Deutlich unter den Analystenschätzungen
Starker Dollar belastet Quartalsertrag von Goodyear

Reuters AKRON. Der US-Reifenhersteller Goodyear rechnet auf Grund des starken Dollars und hoher Materialkosten mit einer Ergebnisbelastung. Goodyear werde im dritten Quartal entweder nur einen Break Even oder sogar einen geringfügigen Verlust einfahren und deutlich unter den Analystenschätzungen bleiben, teilte der Konzern am Donnerstag in Akron mit. Goodyear, die zuvor von einer leichten Verbesserung in der zweiten Jahreshälfte ausgegangen waren, teilten ferner mit, dass es auch im vierten Quartal zu Gewinneinbußen kommen könne, falls die Rahmenbedingenen weiterhin negativ blieben.
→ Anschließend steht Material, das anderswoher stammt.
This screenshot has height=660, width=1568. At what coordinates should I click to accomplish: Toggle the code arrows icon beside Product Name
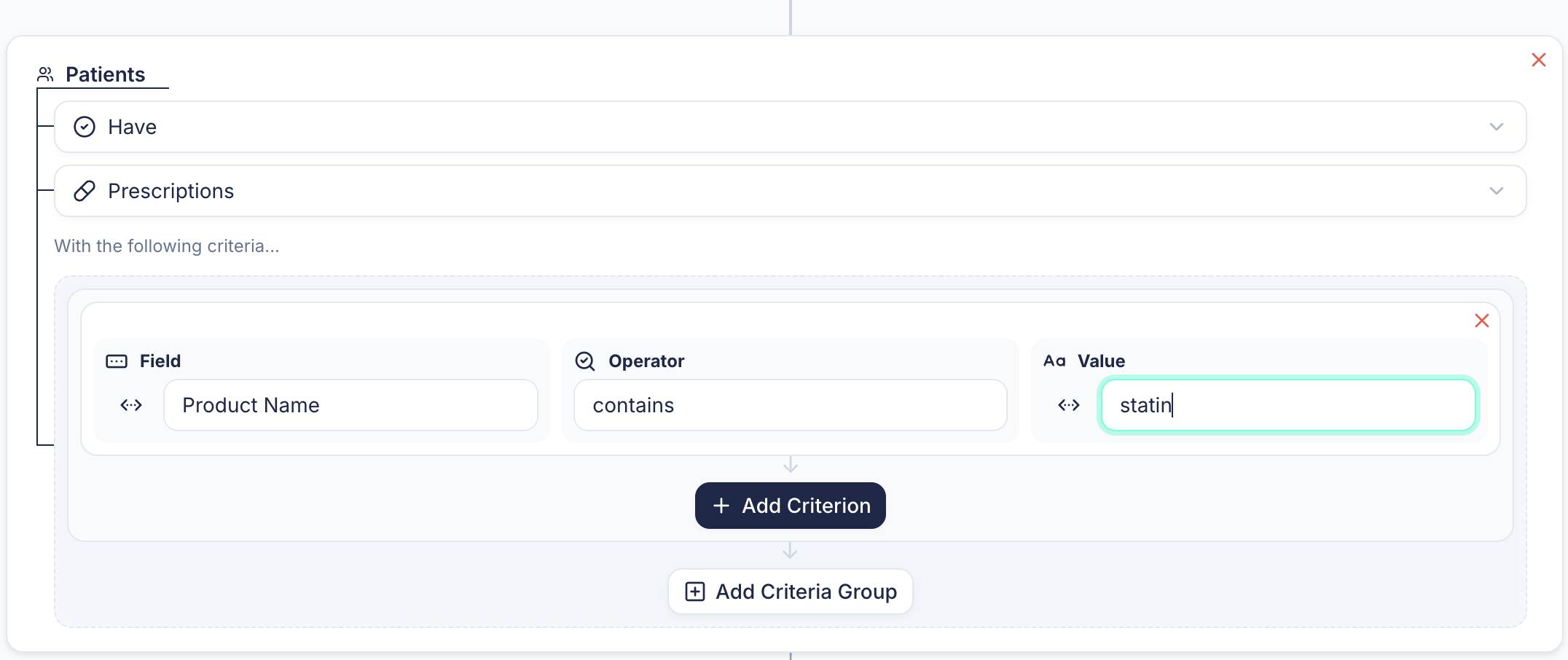[131, 405]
Grund der erwarteten Gewinneinbußen sei einmal der starke Dollar im Verhältnis zum Euro. Dazu kämen höhere Kosten für Rohmaterialien und Energie sowie ein weltweit schwaches Preisumfeld. Goodyear verfolge weiterhin Pläne zur Abgabe nicht strategischer Geschäfte. Dennoch würden die Gewinneinbußen wahrscheinlich zu einem negativen Cashflow im Gesamtjahr führen, hieß es.



Wall Street Analyten hatten nach einer Umfrage von First Call/Thomson Financial zuletzt für den Reifenhersteller mit einem Gewinn von 29 Cent je Aktie im dritten Quartal gerechnet. Die Drittquartalszahlen von Goodyear werden für den 24. Oktober erwartet. Im entsprechenden Vorjahresquartal hatte das Unternehnem noch einen Gewinn von 69 Cent je Aktie erwirtschaftet. Darin enthalten seien Erträge von rund 90 Cent je Aktie aus den Gemeinschaftsunternehmen mit der japanischen Sumitomo.